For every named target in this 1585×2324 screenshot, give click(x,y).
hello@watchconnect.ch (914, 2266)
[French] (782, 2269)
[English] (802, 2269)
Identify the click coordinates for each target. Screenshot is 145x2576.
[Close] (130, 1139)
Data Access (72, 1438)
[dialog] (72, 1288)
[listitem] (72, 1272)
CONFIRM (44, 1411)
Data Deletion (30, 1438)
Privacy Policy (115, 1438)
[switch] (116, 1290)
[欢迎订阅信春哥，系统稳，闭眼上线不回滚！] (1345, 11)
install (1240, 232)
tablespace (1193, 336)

EXERCISE BRIEF: Where the word "click" appears in a line of the entries, copy that line.

THE ANSWER:
For every named target in this 1585×2324 screenshot, give click(x,y).
Identify the click coordinates for each target. Screenshot is 145x2576.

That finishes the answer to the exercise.